TMK – Madde 617- Malvarlığı borcuna yetmeyen mirasçı, alacaklılarına zarar vermek amacıyla mirası reddederse; alacaklıları veya iflâs idaresi, kendilerine yeterli bir güvence verilmediği takdirde, ret tarihinden başlayarak altı ay içinde reddin iptali hakkında dava açabilirler.
Reddin iptaline karar verilirse, miras resmen tasfiye edilir.
Bu suretle tasfiye edilen mirastan reddeden mirasçının payına bir şey düşerse bundan, önce itiraz eden alacaklıların, daha sonra diğer alacaklıların alacakları ödenir. Arta kalan değerler ise, ret geçerli olsa idi bundan yararlanacak olan mirasçılara verilir.

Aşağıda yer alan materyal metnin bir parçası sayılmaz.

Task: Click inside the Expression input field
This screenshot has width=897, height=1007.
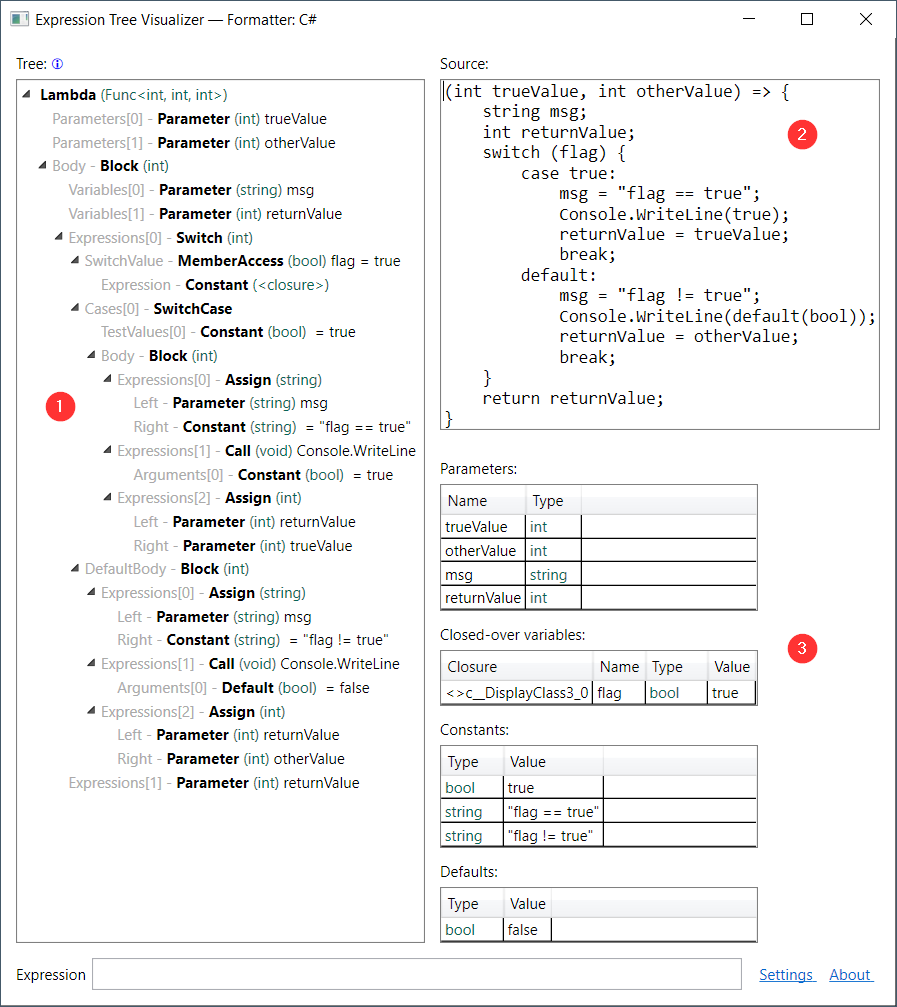Action: (x=416, y=974)
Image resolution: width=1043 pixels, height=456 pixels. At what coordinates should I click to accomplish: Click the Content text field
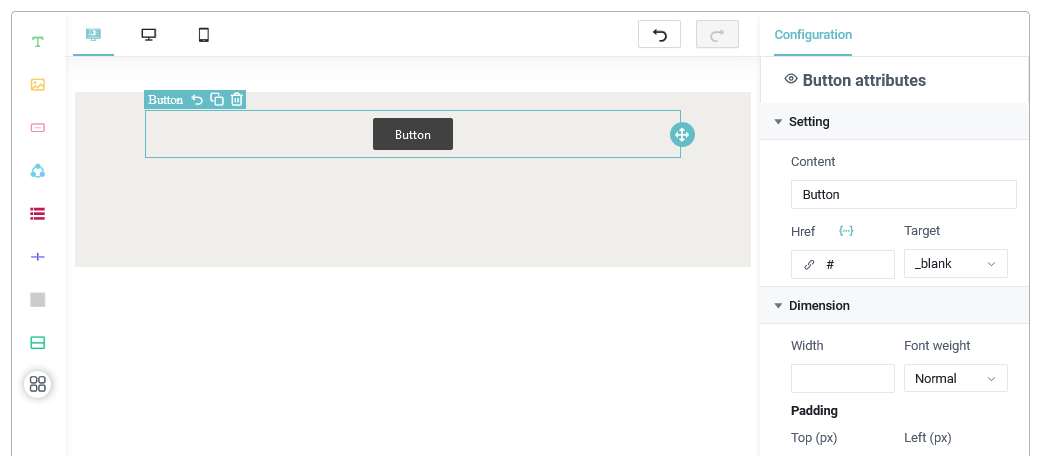(x=903, y=195)
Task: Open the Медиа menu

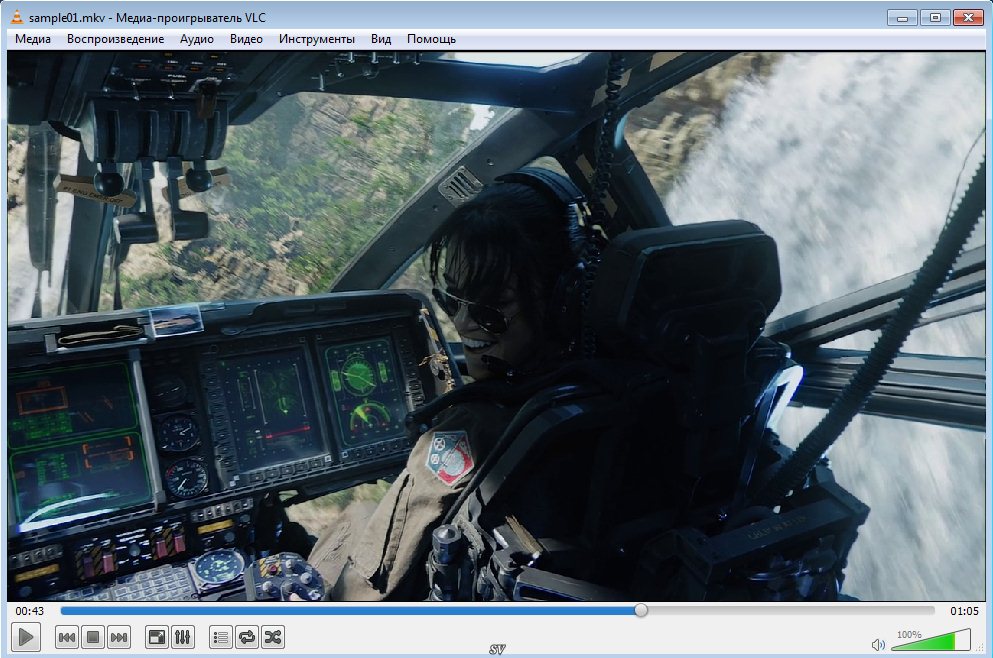Action: 33,39
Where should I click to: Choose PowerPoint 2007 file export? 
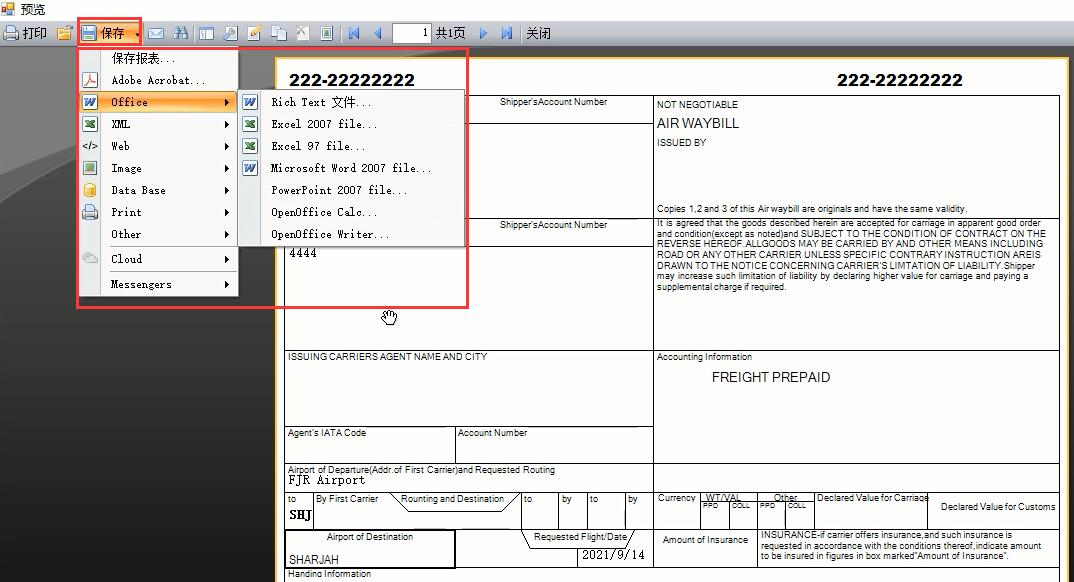point(339,190)
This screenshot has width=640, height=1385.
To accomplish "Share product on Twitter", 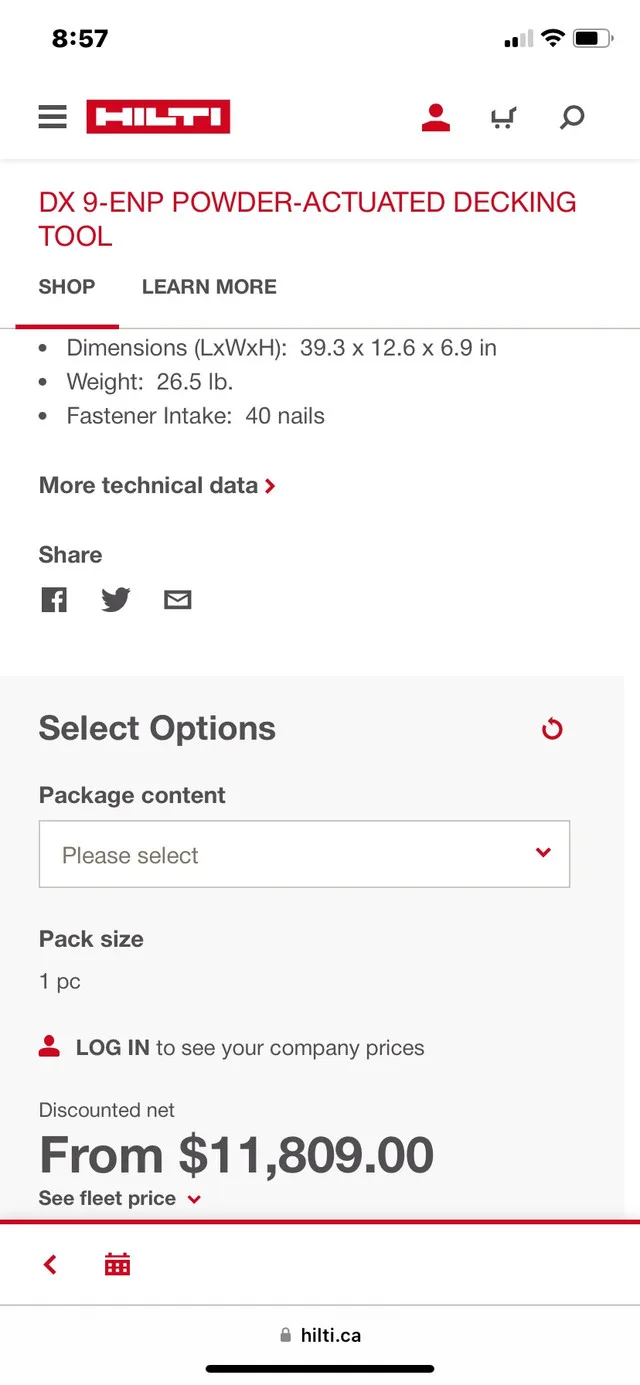I will pos(116,600).
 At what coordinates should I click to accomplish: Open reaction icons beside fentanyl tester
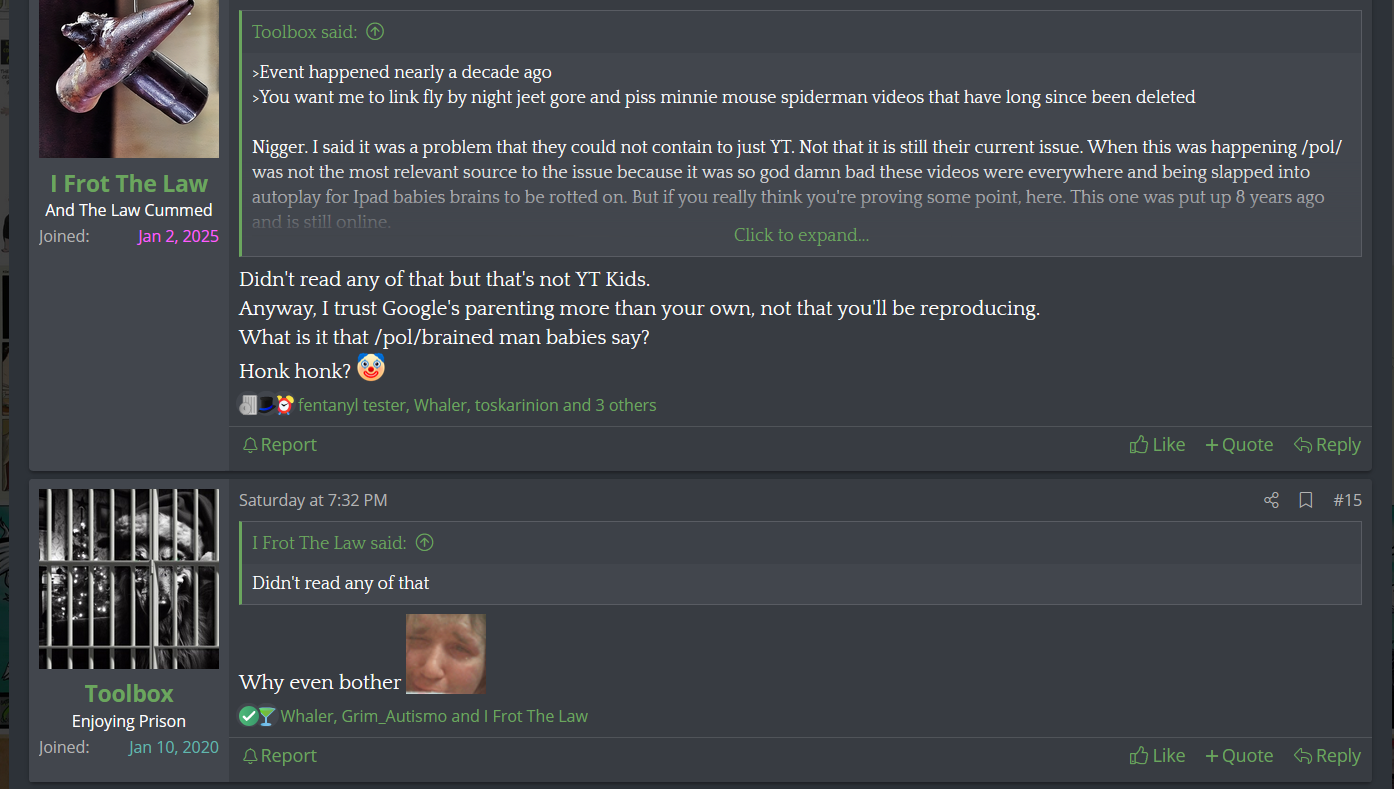tap(265, 405)
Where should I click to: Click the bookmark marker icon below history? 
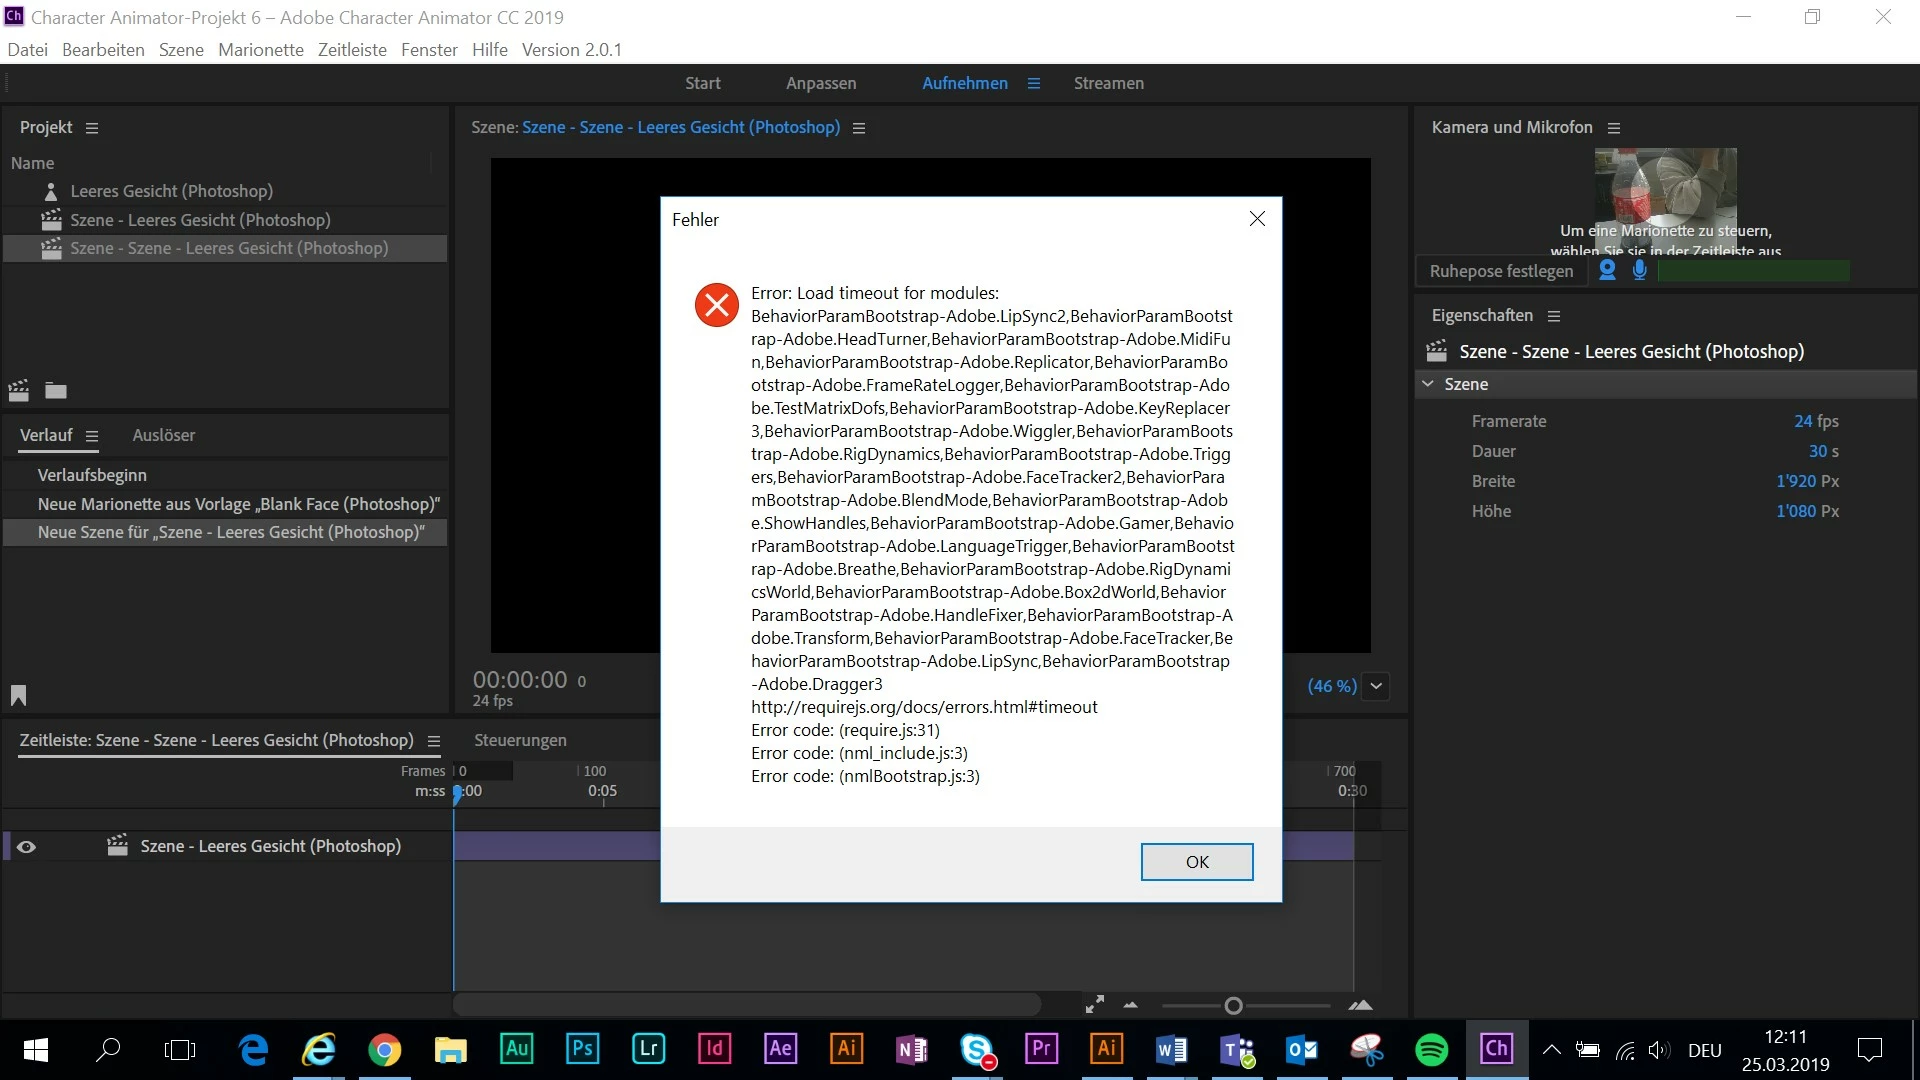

Miras reddedildiği zaman mirasçının terekeden alacağını tahsil etme imkanını kaybeder. Bu mahsuru ortadan kaldırmak için yukarıdaki madde 617’de mirasçının alacaklarına, reddin iptali davası açma imkânı tanınmıştır. Mirasçının alacakları olduğu için de bu davayı açmalıdır. Dava sonucu sadece reddeden mirasçıya düşecek miras payı tasfiye edilerek reddin iptalini isteyen alacaklar tahsil edilir. Yine de bir bakiye kalırsa o da diğer mirasçılara verilir. Reddeden mirasçı bu artan tasfiyeden yararlanamaz.
Reddin iptalinden sadece mirasçıların alacaklıları yararlanır. İptal edilirse bile mirası reddeden mirasçı bundan yararlanamaz. Ancak bu iptal davasının açılması için üç şartın gerçekleşmesi gerekir: Reddeden mirasçının acz halinde olması, mirasçı bu alacaklıları zarara sokmak amacıyla reddetmiş olması, bu alacaklara bir teminat gösterilmemiş olması. Bu şartlar gerçekleşirse reddin iptali dava edilebilir.